> **Excerpted records**

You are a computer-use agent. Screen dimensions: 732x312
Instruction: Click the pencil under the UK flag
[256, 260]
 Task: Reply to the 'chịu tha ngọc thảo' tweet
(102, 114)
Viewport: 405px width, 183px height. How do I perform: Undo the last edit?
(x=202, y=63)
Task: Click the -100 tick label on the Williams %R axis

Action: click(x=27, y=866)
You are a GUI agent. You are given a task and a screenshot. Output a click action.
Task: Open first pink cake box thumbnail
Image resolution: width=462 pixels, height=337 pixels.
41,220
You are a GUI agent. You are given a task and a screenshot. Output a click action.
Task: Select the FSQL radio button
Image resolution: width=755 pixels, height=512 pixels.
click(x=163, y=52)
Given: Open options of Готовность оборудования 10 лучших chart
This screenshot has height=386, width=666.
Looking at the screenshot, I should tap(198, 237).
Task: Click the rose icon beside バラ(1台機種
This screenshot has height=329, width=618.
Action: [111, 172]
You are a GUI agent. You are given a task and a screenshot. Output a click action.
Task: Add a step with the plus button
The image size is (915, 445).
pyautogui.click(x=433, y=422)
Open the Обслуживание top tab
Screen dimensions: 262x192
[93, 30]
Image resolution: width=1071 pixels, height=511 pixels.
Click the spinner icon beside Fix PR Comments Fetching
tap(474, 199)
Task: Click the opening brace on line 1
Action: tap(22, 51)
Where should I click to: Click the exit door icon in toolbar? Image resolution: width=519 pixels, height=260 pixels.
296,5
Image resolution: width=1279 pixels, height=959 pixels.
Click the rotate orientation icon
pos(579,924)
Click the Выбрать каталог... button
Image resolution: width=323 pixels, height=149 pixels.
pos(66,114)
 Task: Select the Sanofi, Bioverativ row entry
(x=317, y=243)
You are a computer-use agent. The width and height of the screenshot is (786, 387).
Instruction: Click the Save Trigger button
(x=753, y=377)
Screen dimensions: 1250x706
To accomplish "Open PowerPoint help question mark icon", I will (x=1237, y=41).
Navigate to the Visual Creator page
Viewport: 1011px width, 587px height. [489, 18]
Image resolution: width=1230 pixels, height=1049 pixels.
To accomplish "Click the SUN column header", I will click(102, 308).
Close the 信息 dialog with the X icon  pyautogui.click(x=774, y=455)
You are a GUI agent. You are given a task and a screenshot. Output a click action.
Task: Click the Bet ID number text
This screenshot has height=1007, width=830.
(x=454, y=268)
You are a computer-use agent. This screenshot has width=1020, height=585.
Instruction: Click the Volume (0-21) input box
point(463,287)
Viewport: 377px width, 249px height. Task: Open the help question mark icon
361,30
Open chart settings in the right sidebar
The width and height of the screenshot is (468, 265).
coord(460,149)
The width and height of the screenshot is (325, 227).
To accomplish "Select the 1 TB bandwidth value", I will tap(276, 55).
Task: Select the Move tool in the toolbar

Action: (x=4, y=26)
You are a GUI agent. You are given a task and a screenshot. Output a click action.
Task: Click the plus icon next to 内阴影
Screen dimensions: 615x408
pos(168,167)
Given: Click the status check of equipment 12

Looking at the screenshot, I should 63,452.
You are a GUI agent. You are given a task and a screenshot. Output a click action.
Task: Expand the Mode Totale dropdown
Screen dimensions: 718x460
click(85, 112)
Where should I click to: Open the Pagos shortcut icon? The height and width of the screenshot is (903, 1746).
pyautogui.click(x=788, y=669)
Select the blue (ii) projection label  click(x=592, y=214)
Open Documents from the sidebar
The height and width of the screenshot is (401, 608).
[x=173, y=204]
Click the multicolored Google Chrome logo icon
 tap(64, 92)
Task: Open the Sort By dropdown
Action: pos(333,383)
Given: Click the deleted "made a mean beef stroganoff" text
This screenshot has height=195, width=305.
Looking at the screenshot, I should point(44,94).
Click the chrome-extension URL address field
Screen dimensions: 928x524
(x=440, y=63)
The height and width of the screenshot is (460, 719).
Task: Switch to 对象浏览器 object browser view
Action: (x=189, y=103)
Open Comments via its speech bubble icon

> **What you will do**
Please reproduce the rows word for word, beginning with the first line and ending with the line that contains "Action: tap(22, 51)".

> **Task response**
You are a computer-use agent. Screen dimensions: 732x312
Instruction: Click the pencil under the UK flag
[256, 260]
 Task: Reply to the 'chịu tha ngọc thảo' tweet
(102, 114)
Viewport: 405px width, 183px height. How do I perform: Undo the last edit?
(x=202, y=63)
Task: Click the -100 tick label on the Williams %R axis

Action: click(x=27, y=866)
You are a GUI agent. You are given a task and a screenshot. Output a click action.
Task: Open first pink cake box thumbnail
Image resolution: width=462 pixels, height=337 pixels.
41,220
You are a GUI agent. You are given a task and a screenshot. Output a click action.
Task: Select the FSQL radio button
Image resolution: width=755 pixels, height=512 pixels.
click(x=163, y=52)
Given: Open options of Готовность оборудования 10 лучших chart
This screenshot has height=386, width=666.
Looking at the screenshot, I should tap(198, 237).
Task: Click the rose icon beside バラ(1台機種
This screenshot has height=329, width=618.
Action: [111, 172]
You are a GUI agent. You are given a task and a screenshot. Output a click action.
Task: Add a step with the plus button
The image size is (915, 445).
pyautogui.click(x=433, y=422)
Open the Обслуживание top tab
Screen dimensions: 262x192
[93, 30]
Image resolution: width=1071 pixels, height=511 pixels.
Click the spinner icon beside Fix PR Comments Fetching
tap(474, 199)
Task: Click the opening brace on line 1
Action: tap(22, 51)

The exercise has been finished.